*Try it*.
Print nothing except the line holding "Viewport: 855px width, 1200px height." and the lines that come after it in the material below, and leave the pictures out.

*Data for analysis*.
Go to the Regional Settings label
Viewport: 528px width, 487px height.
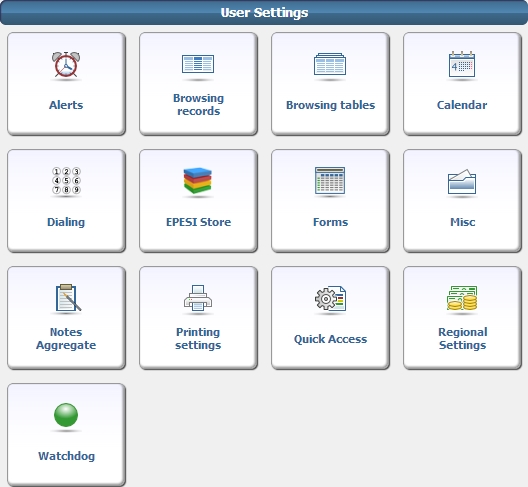point(463,339)
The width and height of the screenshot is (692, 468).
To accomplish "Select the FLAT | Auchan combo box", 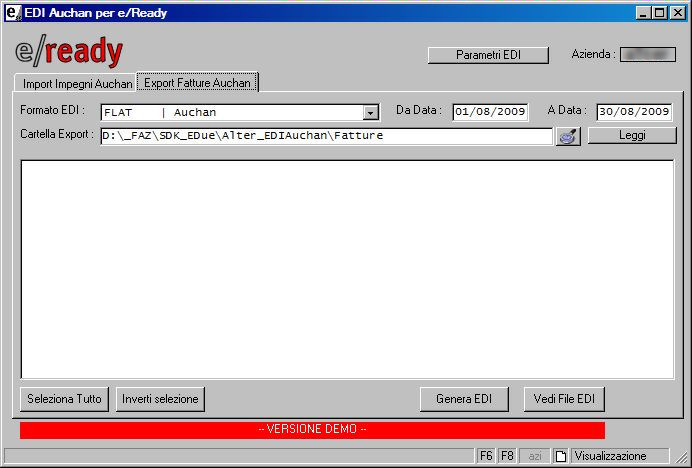I will 231,113.
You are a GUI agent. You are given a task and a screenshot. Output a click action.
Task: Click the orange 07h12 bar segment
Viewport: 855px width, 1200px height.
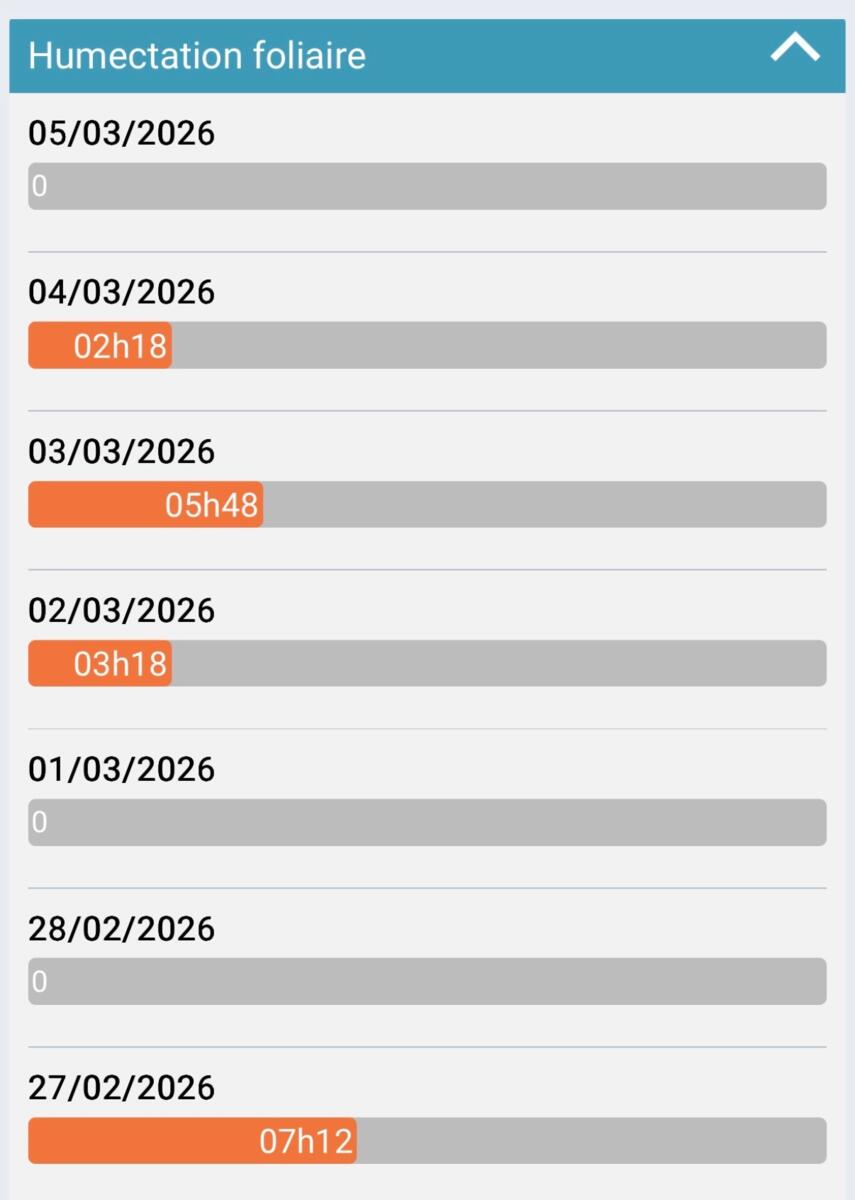click(x=192, y=1140)
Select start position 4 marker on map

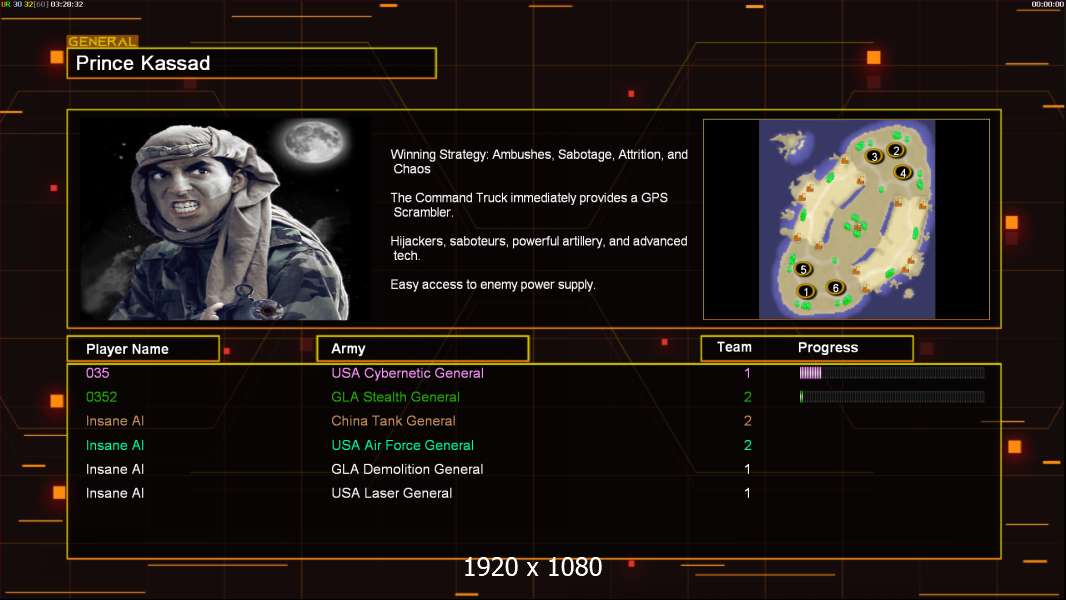click(x=903, y=173)
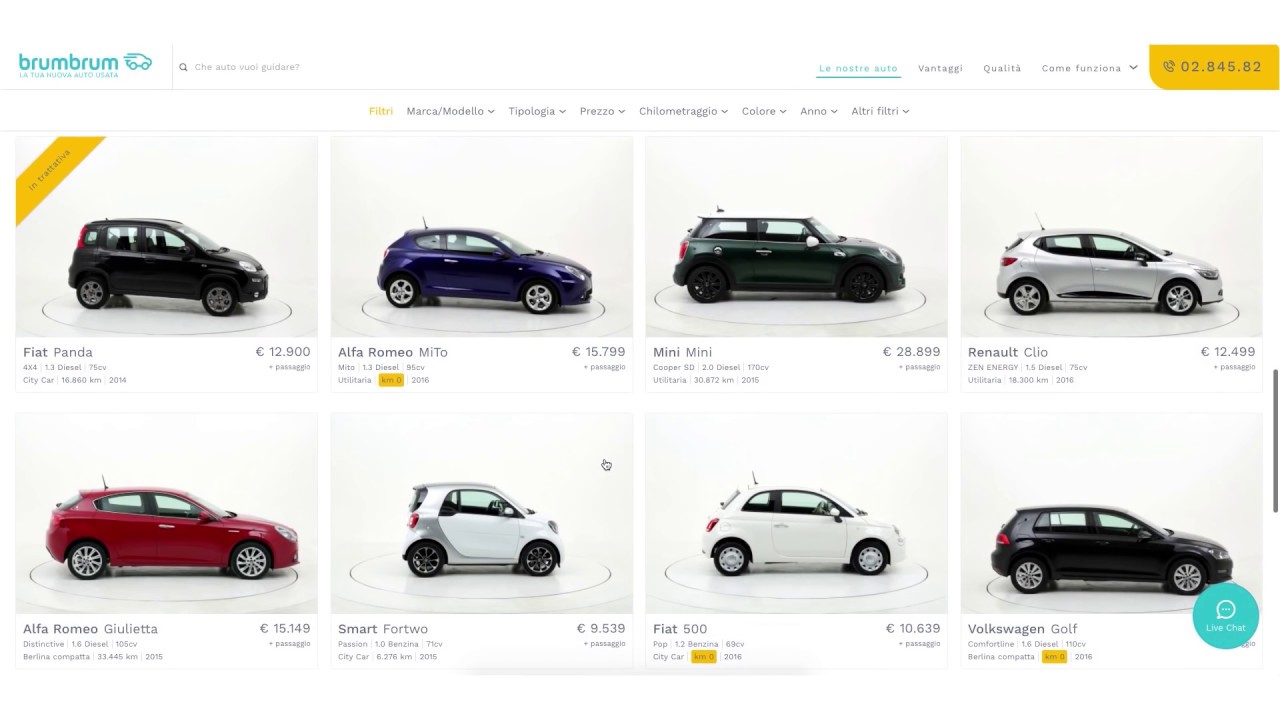Select the Le nostre auto tab
The width and height of the screenshot is (1280, 720).
coord(858,68)
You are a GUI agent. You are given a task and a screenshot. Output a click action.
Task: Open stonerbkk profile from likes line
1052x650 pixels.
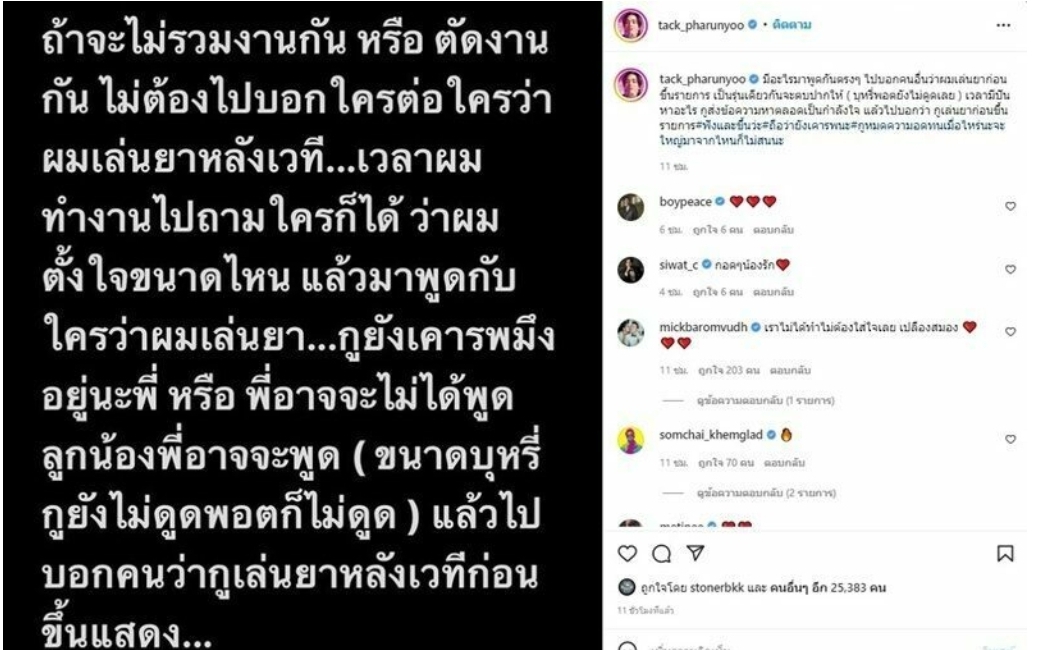(717, 588)
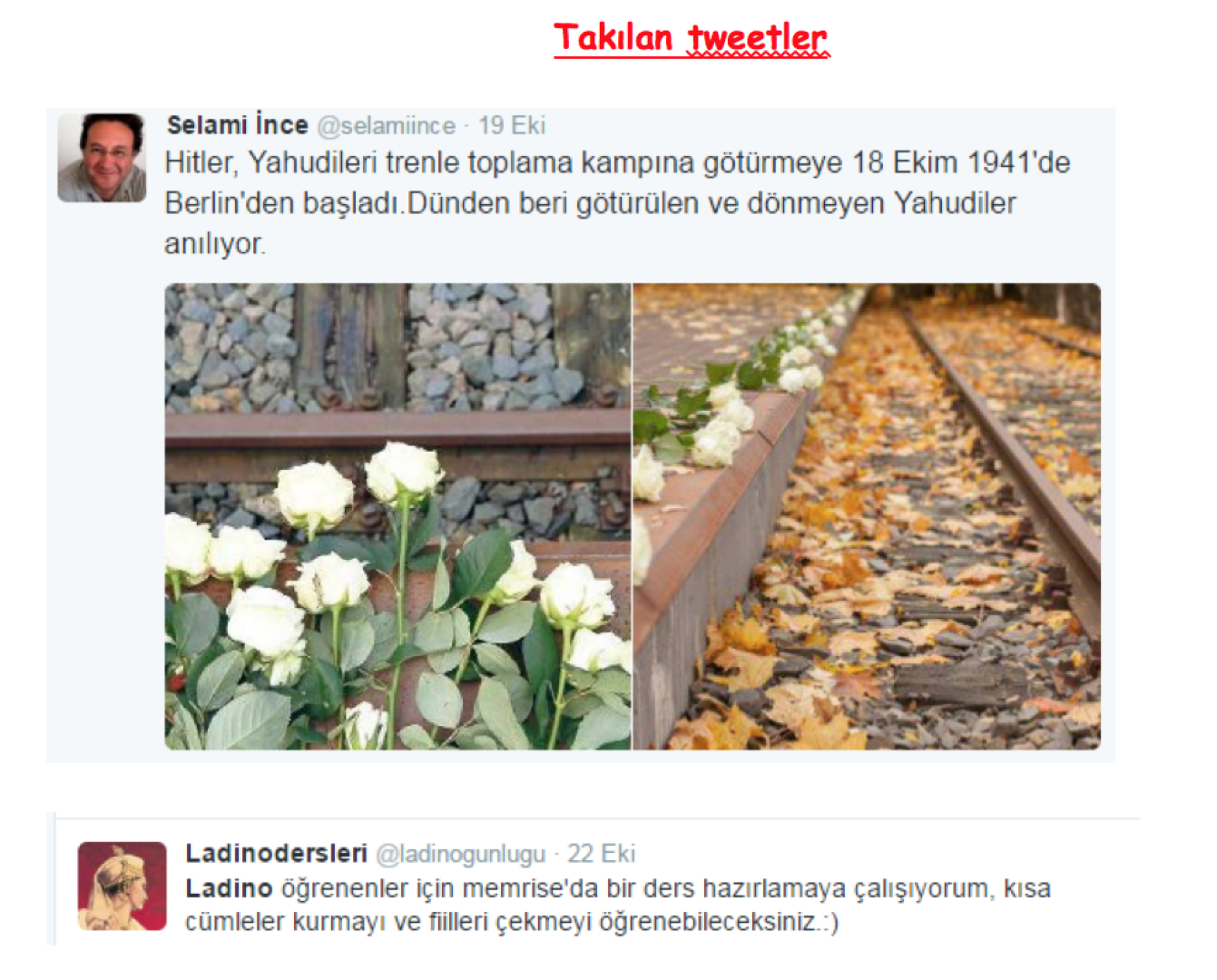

*Solution to the exercise*.
Viewport: 855px width, 1200px height.
click(x=192, y=1140)
Select start position 4 marker on map

click(x=903, y=173)
Select the Le nostre auto tab
The width and height of the screenshot is (1280, 720).
coord(858,68)
You are a GUI agent. You are given a task and a screenshot. Output a click action.
Task: Open stonerbkk profile from likes line
1052x650 pixels.
(717, 588)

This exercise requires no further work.